幸儿将那雨伞又向着老者偏了偏,说道:“这人真是不知好歹,为了一己之仇怨,竟然弃家族利益于不顾。”
老者说道:“是啊!这也是为什么历代家长都不愿意用外门人员的主要原因。在这些人的心里,家庭利益摆在首位,家族利益反而位于其后。却不知,离开了家族这棵大树,任你道法高深,也抵不过魔障的侵袭呀。”
幸儿看了看天,那天已经比之刚才亮堂了些。雨丝,渐渐的小了。幸儿说道:“时候差不多了,幸儿要回去联系琴技了。”

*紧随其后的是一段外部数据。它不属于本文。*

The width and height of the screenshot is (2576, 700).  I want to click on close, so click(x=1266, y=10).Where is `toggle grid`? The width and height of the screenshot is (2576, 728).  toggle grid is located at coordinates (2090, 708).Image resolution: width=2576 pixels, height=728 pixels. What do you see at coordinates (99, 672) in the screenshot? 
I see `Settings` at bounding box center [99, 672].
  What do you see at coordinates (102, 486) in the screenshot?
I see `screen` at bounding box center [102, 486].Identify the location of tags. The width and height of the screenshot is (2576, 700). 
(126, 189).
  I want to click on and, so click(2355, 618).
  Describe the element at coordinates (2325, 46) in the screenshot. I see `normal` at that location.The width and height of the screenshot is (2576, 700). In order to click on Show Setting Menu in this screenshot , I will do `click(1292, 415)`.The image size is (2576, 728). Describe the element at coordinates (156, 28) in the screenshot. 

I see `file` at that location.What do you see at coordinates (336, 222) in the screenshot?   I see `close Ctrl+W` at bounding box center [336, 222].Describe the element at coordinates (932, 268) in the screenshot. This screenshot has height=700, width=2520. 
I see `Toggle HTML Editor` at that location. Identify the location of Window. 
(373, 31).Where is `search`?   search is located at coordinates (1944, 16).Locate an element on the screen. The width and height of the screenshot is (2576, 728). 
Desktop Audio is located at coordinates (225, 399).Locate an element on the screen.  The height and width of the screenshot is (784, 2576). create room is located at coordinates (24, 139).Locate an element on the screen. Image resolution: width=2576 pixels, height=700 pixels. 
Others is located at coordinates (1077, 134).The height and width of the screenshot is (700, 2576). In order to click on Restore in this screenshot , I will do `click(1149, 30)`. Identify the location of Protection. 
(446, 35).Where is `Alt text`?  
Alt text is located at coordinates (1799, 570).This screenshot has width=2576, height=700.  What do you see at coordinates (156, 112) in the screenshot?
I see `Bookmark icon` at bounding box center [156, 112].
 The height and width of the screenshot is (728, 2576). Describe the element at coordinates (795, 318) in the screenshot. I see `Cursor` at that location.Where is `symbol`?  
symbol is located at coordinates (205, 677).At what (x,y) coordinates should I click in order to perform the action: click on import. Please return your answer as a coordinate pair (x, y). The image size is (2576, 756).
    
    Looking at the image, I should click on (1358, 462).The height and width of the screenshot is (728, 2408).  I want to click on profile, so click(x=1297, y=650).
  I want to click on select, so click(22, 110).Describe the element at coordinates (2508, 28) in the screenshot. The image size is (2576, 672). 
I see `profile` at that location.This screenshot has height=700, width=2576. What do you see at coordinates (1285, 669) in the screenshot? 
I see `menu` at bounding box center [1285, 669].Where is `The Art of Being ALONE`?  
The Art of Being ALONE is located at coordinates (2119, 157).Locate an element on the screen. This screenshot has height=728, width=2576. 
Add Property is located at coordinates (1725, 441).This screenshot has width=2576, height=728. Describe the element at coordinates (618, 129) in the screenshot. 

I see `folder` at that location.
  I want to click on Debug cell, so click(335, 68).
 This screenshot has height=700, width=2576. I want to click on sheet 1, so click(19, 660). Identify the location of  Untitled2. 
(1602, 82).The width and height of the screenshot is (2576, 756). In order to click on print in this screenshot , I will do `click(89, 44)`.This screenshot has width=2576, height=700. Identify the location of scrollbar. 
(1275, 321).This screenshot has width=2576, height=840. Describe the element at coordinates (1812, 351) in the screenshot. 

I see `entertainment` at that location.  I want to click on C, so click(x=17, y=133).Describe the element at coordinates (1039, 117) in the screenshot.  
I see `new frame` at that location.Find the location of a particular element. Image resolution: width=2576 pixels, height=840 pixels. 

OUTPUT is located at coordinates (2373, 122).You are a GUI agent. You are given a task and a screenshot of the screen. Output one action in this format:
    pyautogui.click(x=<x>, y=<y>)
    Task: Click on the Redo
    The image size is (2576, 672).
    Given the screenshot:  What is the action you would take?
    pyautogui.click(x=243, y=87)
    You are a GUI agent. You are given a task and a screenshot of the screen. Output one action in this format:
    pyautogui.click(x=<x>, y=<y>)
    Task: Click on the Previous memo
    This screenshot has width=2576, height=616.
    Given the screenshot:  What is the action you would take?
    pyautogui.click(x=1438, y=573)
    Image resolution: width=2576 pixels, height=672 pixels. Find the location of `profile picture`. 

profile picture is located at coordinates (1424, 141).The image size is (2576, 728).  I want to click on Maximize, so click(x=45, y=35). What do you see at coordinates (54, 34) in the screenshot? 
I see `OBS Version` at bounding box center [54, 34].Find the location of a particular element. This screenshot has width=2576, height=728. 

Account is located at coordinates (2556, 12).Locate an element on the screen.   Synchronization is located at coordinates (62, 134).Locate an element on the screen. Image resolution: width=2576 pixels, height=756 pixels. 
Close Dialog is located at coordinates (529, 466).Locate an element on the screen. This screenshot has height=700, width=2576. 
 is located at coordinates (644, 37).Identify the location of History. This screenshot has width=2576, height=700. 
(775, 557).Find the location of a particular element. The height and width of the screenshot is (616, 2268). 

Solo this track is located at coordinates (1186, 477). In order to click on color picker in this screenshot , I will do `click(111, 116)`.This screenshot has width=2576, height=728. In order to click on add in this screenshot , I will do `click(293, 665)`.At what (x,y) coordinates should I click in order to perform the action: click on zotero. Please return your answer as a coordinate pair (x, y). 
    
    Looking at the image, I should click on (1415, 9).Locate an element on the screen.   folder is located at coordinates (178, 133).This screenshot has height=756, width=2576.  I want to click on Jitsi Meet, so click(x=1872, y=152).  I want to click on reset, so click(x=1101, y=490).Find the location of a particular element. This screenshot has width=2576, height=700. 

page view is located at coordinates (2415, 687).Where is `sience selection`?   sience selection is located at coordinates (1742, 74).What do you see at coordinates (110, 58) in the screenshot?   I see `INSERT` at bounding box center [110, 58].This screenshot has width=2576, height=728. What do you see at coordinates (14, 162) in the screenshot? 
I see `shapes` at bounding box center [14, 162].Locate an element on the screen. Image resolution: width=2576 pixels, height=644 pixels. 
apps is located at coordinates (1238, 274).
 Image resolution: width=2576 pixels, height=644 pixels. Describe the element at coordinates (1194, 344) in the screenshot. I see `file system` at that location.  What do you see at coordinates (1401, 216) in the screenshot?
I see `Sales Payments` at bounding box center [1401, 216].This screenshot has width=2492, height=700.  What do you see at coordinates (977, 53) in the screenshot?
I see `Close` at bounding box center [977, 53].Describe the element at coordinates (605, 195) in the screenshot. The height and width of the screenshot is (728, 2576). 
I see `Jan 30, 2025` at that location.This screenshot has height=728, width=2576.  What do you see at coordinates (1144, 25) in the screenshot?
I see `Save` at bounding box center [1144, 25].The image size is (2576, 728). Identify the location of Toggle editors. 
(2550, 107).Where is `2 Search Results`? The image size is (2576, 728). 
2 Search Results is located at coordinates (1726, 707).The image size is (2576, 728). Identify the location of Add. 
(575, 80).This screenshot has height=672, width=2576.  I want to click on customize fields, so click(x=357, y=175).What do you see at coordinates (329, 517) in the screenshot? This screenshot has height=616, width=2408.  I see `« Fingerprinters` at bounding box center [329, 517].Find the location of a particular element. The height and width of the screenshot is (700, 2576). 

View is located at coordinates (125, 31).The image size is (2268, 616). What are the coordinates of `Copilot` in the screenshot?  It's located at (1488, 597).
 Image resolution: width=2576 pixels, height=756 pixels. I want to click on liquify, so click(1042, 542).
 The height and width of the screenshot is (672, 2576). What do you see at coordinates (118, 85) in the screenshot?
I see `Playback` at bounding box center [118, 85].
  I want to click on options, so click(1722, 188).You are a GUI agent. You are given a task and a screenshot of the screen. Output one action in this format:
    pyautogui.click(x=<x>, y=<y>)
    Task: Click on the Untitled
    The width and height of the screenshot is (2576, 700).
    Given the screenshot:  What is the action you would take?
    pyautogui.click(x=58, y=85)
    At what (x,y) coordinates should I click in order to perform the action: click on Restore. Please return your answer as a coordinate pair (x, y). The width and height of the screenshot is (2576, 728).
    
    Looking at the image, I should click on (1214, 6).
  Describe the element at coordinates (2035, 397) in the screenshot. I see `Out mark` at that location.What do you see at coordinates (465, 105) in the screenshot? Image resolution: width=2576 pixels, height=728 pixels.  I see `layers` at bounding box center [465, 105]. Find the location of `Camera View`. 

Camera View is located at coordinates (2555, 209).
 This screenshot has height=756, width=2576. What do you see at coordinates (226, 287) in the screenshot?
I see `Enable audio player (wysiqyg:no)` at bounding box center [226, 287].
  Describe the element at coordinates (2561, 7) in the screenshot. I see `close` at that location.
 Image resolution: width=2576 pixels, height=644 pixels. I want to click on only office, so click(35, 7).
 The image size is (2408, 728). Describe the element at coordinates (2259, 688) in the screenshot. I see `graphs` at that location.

老者头也不回。摆了摆手,说道:“你去吧。我老头子在在这里呆上一会儿。”
&幸儿告退。”
幸儿收回雨伞。袅袅婷婷地去了。等到幸儿的身影隐没在了烟雨之中,老者忽然说道:“阿五,你是不是有话想说?”
中年人身子晃了晃,没有说话。
老者一甩鱼竿,轻轻放上一只拌有香油和米糠的蚯蚓鱼饵,甩进了太湖之中。然后淡淡地说道:“你是想说,这个幸儿很不对劲,是吗?呵呵,她觉得我老眼昏花了。好骗了,其实啊,我老头子什么都明白着呢。这个女娃娃,根本就不是幸儿,对不对?”
中年人嘴角上扬,露出了一丝笑意,还是没有说话。
老者说道:“其实,老夫刚才所讲的那番话,真真假假。谅她一个女娃娃也是分辨不出的。在她的心里,恐怕已经认定了老夫是要放弃郑徽了,是不是?其实真真假假,老夫是否要放弃郑徽。现在下结论,那还为时尚早。只是,让她这样想也好。毕竟,郑徽接下来就要干一件大事。这件事做成了。对咱们郑氏家族大大有利,老夫会吸纳他进入家族内部。成为门内成员;可是,若是失败了,反正老夫早已经将他放弃了,不是吗?”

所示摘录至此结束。